Sanjiv Naidu, M.D., summarized the preclinical results. He described several studies using animal models and concluded that not all the studies demonstrated the effectiveness of rhBMP-2 to promote fracture healing. The results are equivocal. His “gut feeling,” however, is that the protein does enhance bone formation, but its clinical usefulness will be hard to demonstrate.
Maureen Finnegan, M.D., presented the panel’s clinical review. She reviewed the problems with the pivotal study design. Many patients received rods at first intervention, which is not the standard of care in the United States. Why did several very capable countries contribute only a few patients to the study? Was the study protocol not the standard of care in those countries? Did the centers see few open tibial fractures? If so, she would be concerned about their experience. She highlighted several differences between the control group and the experimental group (e.g., the control group had a larger number of unreamed nails and more patients with multiple fractures). Dr. Finnegan noted that the sponsor stated that the ACS needs to touch both ends of the fracture, which suggests that osteoconduction is the primary method of fracture healing. CCRE has no validation associated with it.
The biggest concern is that BMP antibodies were found among patients in the experimental group. No one understands what this finding means. The safety and efficacy of repeat use of the device are unknown. In sum, one cannot conclude anything from the pivotal study. The product shows borderline efficacy, but it seems safe. All we know is that the material does not interfere with healing.
Kinley Larntz, Ph.D., provided the panel statistical review. He stated that the sponsor’s study does show an effect of rhBMP-2. Nevertheless, there is a question about the poolability of the data. In the statistical analysis, one must take into account random effects. If one conducts the analysis using a logit scale, which the sponsors tried to do, one would find insufficient data to conduct the analysis. Dr. Larntz would use a Bayesian analysis, which would reveal a significant effect of rhBMP-2 with respect to the number of reinterventions.
An important aspect of the sponsor’s study is the censoring of data. The censoring with respect to radiological assessment or investigator assessment was considerable. For example, in radiological assessment, the rate of censoring at 150 days was 37 percent for the control group, meaning that there were no data for radiological assessment for 37 percent of those patients after 150 days. For the group receiving 1.5 mg/mL doses of rhBMP-2, the rate was 16 percent. The differences in censoring rates between the groups is of concern. If we make adjustments for censoring, there is no difference between the three groups in terms of radiological assessment. If you adjust for the differences between reamed and unreamed nails, it reduces the effect of the 1.5 mg/mL dose on secondary interventions.
Bill Christianson, Orthopedic Surgical Manufacturer’s Association, urged the panel to focus on the safety and effectiveness of InductOs. He reviewed the meanings of “safe” and “effective” and noted that the regulations and the law clearly state that the standard is “reasonable.” The standard is not proof beyond shadow of doubt.
Question 1: Discuss the adequacy of data from experience treating acute open tibia fractures stabilized with IM nails to support a more general indication.
The panel generally agreed with the sponsor that the indication should cover long-bone fractures in general, not just tibia fractures. However, panel members noted that the data may or may not support use in open tibia fractures and that it may be problematic to extrapolate to other fractures. More data are needed.
Question 2: Discuss the impact of the following on the ability of the study to collect clinically valid data: (1) definition of standard of care in view of the multiple confounding factors; (2) clinical relevance of the rate of secondary interventions required to promote healing as a primary endpoint; and (3) reliability of interpretation of terms “union,” “healing,” “delayed union,” and “delayed healing” at various sites.
The panel concurred that the standard of care was acceptable with some caveats: The local standard of care may have affected the choice of nail, and other differences may have affected the infection rate.
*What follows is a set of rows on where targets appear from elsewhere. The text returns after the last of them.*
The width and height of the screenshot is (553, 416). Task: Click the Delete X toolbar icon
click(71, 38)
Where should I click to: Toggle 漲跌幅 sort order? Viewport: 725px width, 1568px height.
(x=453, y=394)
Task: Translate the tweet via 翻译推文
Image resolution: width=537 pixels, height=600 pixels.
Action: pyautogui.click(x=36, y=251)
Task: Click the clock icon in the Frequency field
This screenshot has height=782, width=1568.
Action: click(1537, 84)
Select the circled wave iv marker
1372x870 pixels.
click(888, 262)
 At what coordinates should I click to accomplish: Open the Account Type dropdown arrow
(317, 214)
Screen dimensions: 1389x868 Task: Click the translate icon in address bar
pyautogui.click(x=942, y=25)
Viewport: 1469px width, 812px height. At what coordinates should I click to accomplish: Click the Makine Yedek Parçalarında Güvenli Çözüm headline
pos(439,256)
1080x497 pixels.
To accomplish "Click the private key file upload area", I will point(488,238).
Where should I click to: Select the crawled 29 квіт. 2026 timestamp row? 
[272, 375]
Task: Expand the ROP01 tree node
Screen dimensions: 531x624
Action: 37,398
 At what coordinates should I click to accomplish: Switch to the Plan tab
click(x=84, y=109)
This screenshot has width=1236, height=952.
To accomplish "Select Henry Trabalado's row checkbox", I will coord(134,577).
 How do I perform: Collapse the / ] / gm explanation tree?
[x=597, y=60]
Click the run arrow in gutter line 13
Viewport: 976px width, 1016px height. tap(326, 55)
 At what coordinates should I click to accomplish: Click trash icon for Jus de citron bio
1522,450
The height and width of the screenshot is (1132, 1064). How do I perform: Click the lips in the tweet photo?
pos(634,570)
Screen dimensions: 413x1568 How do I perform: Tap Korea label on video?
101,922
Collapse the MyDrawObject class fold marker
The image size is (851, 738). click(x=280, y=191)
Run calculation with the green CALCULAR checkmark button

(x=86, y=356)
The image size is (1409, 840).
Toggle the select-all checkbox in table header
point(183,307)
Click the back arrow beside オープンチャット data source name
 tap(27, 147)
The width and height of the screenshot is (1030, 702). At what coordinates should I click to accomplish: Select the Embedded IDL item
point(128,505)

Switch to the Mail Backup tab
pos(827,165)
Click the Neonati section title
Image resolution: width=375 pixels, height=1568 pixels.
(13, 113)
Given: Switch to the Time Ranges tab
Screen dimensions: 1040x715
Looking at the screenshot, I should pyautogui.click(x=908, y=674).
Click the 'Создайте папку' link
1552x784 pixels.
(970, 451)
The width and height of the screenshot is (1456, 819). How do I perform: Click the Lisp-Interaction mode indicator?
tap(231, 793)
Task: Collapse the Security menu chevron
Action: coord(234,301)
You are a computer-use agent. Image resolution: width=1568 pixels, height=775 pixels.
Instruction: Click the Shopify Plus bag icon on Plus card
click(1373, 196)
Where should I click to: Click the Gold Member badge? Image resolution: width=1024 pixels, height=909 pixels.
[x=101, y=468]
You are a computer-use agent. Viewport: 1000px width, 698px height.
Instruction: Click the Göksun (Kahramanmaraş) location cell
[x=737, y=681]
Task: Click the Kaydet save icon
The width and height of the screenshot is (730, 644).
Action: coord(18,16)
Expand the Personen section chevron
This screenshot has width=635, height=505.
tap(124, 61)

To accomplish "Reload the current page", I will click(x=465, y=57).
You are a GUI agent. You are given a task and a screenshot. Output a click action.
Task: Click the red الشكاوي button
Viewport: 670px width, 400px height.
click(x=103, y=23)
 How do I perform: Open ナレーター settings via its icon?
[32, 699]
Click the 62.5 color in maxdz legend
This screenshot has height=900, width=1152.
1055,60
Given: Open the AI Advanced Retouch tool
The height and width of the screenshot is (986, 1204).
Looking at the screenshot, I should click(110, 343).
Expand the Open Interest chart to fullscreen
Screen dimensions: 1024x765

In a global sense, however, the standard of care was met. Other noninvasive means may have been appropriate additions. Also, because some patients did not get the full sponge, there was variation in the rhBMP-2 dose received. The panel also concurred that the study had flaws in the definitions of union and healing and that the investigators demonstrated enthusiasm for study material.
Question 3: Accounting for trial design, resulting data, and statistical analyses, discuss the adequacy of effectiveness in terms of (1) the decrease in number of secondary interventions required to promote fracture healing and (2) accelerated fracture healing determined by fracture healing at 6 months assessed by investigator and fracture union assessed by independent radiologist.
The panel concurred that the device is generally effective, but the study data are equivocal.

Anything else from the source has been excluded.